Offshore wind farm control strategies put to the test

Friday February 2, 2018 13:52

New project launched to field test wind farm control (WFC) strategies to maximise energy production from offshore wind whilst reducing turbine loads.

The Demowind 2 project ‘Wind Farm Control Trials’ will demonstrate how effective implementation of control strategies can reduce the cost of offshore wind. It will investigate the impact of strategies that aim to improve energy generation across an entire wind farm, rather than individual turbines.

The project is backed by innogy, Statoil, EnBW, E.ON, and Vattenfall. It will incorporate know-how from experts who have played a leading role in wind farm control concept generation and wind measurements, including ECN, DTU, Frazer-Nash Consultancy and Windar Photonics. The project is coordinated by The Carbon Trust within its offshore wind accelerator programme.

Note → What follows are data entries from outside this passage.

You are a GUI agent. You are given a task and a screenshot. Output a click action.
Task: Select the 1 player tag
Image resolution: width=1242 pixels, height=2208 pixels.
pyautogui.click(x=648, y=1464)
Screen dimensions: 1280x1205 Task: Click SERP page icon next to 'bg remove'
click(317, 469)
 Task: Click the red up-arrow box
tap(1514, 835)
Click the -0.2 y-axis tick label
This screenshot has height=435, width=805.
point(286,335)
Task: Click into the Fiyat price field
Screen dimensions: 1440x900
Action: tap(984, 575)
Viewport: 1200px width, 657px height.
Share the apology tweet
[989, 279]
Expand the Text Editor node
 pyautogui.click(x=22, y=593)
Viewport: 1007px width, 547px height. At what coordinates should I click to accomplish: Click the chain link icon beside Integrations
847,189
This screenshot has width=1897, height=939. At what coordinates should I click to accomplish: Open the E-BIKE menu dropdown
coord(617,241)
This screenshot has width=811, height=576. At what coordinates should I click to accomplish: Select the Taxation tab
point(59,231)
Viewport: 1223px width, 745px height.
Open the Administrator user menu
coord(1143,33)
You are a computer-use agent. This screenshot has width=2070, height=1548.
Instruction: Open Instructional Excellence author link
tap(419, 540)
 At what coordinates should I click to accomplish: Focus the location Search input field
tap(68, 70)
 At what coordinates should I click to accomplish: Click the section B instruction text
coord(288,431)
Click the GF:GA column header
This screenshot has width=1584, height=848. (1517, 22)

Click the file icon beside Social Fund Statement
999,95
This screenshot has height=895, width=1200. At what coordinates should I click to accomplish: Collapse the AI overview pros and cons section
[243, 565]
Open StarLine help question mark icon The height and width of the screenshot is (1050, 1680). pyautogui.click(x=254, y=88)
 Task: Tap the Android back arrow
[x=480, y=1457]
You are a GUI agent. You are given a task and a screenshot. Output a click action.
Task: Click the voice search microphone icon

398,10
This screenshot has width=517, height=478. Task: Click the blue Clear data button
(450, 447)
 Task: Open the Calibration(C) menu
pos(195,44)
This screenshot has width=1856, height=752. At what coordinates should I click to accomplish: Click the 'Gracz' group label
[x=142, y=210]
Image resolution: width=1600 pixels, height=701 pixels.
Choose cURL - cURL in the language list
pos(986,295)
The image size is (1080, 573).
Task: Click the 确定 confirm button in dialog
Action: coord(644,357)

Optimising control strategies to reduce wake effects will help to lower the cost of energy.  This is achieved by increasing the total wind energy yield and reducing fatigue, thus saving both operational as well as maintenance costs. Additionally, the introduction of control strategies can also increase availability and extend the lifetime of existing and future assets.

Stoyan Kanev, Senior Project Manager at ECN: “This project will be the first and most comprehensive to demonstrate the economic benefits from wake control in real-life experiments at a full-scale offshore wind farm. It will increase the maturity and acceptance of the technology, paving the way towards a large scale implementation.”

Different methods of control will be used to optimise power production for the whole wind farm rather than maximising production of individual turbines. The turbine operation will be altered by adjusting the blade angle of attack (pitch) and rotation of the nacelle (yaw). These two concepts were patented by ECN more than a decade ago and this project will make a big step towards industry acceptance.

The project aims to build on previous simulation-based studies[1]. Based on these previous studies and simulations undertaken, it is expected that adopting blade pitch or yaw-based WFC strategies would result in increase in energy yield of between 0.5 and 3.5 per cent. It is also expected to possibly enable load reductions of up to 50 per cent for some wind turbine components meaning increased component life therefore reduced operation and maintenance costs. The project will seek to verify and validate these theories by implementing WFC strategies at an operational wind farm. The first stage of the project involves analysis to determine the most suitable wind farm test site for the trials and an optimisation of the control strategies. The trials are expected to start in the summer of 2018, with the full results available at the end of 2019.

The selected wind farm will have extensive measurement equipment installed as part of the validation process for the simulations, including eight nacelle-mounted Windar Photonics LiDARs[2], a scanning LiDAR and load measurements installed on individual turbines.

Despite the wealth of evidence showing the potential benefits of this technology, technical and economic risks pose a challenge for bringing it to market. The project has been set up with the aim of demonstrating the effectiveness of WFC strategies in an operational setting. Once proven, the concept can be rolled out to operational offshore wind farms across the wider industry.

 

For further information about the work of ECN in this project, please contact Stoyan Kanev via our online contact form.  


[1] FP7 ClusterDesign, Dutch FLOW program, NREL activities and earlier studies by the OWA.

[2] LiDAR – Light detection And Ranging technology is a laser-based sensor installed offshore to determine the upstream wind direction of single turbines, plus wake location and wake deficit behind the turbines.